Georgia governor signs early-abortion ban

In this Wednesday, Jan. 23, 2019, file photo, Georgia Gov. Brian Kemp addresses the 2019 Season ...

ATLANTA — Georgia’s Republican Gov. Brian Kemp signed legislation on Tuesday banning abortions once a fetal heartbeat can be detected. That can be as early as six weeks, before many women know they’re pregnant.

Kemp said he was signing the bill “to ensure that all Georgians have the opportunity to live, grow, learn and prosper in our great state.”

The signing caps weeks of tension and protests at the state Capitol, and begins could be a lengthy and costly legal battle over the law’s constitutionality.

But a legal showdown is exactly what supporters are looking for, and Kemp said “we will not back down. We will always continue to fight for life.”

Anti-abortion activists and lawmakers across the country , energized by the new conservative majority on the U.S. Supreme Court that includes President Donald Trump appointees Neil Gorsuch and Brett Kavanaugh, are pushing abortion bans in an attack on the high court’s 1973 Roe v. Wade ruling, which legalized abortion nationwide until a fetus is developed enough to live outside a woman’s uterus.

Staci Fox, the president and CEO of Planned Parenthood Southeast, said she has “one message for Governor Kemp: We’ll see you in court.”

Planned Parenthood’s statement says the bill “criminalizes doctors who provide life-saving care” and “allows the state to investigate women for having miscarriages.” The organization vowed Tuesday to campaign to unseat the lawmakers who supported it, saying “They will be held accountable for playing politics with women’s health.”

ACLU of Georgia legal director Sean Young told The Associated Press that “under 50 years of Supreme Court precedent, this abortion ban is clearly unconstitutional.”

“Every federal court that has heard a challenge to a similar ban has ruled that it’s unconstitutional,” Young added.

Under current law, women in Georgia can seek an abortion during the first 20 weeks of a pregnancy. If it’s not blocked in court, the new ban would take effect Jan. 1, 2020.

HB 481 makes exceptions in the case of rape and incest — if the woman files a police report first — and to save the life of the mother. It also would allow for abortions when a fetus is determined not to be viable because of serious medical issues.

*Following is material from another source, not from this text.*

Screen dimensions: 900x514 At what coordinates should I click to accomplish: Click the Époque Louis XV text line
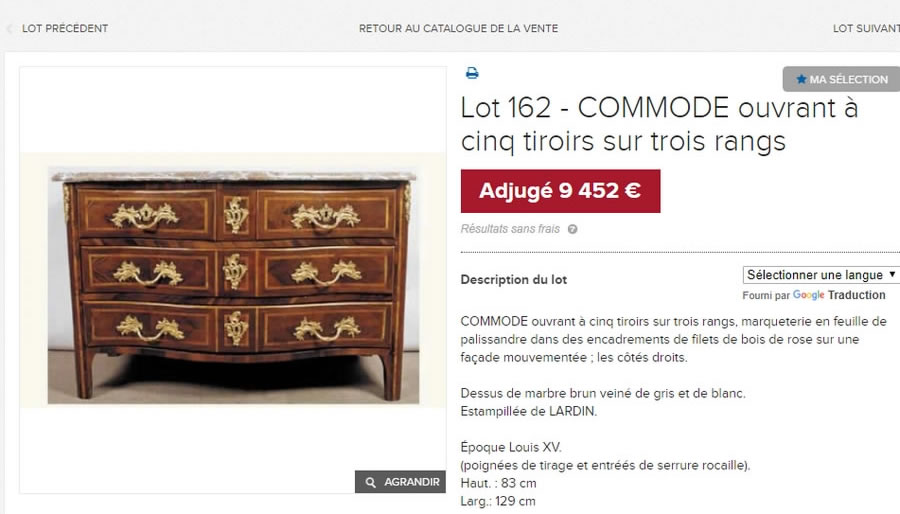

The bill also deals with alimony, child support and even income tax deductions for fetuses, declaring that “the full value of a child begins at the point when a detectable human heartbeat exists.”

Republican Rep. Ed Setzler, the bill’s author, called it a “common sense” measure that seeks to “balance the difficult circumstances women find themselves in with the basic right to life of a child.”

But Democratic Sen. Jen Jordan said “there’s nothing balanced about it: It’s an all-out abortion ban.”

Jordan said she is particularly worried that the new law will push obstetricians away from practicing in Georgia, worsening health care outcomes for women in a state that already has one of the nation’s worst maternal mortality rates.

“It’s about the unintended consequences,” Jordan said. “They’re making policy choices that are going to end up causing women to die, and they’re preventable deaths.”

In the first few months of 2019, “heartbeat abortion” bans have been signed into law in four states: Mississippi, Kentucky, Ohio, and now Georgia. Lawmakers in a number of other states including Tennessee, Missouri, South Carolina, Florida, Texas, Louisiana and West Virginia are considering similar proposals. A bill that recently passed the Alabama House would outlaw abortions at any stage of pregnancy, with a few narrow exceptions.

Kentucky’s law was immediately challenged by the ACLU after it was signed in March, and a federal judge temporarily blocked it.

According to the Guttmacher Institute, a research group that supports abortion rights, about 33,000 abortions were provided in Georgia in 2014.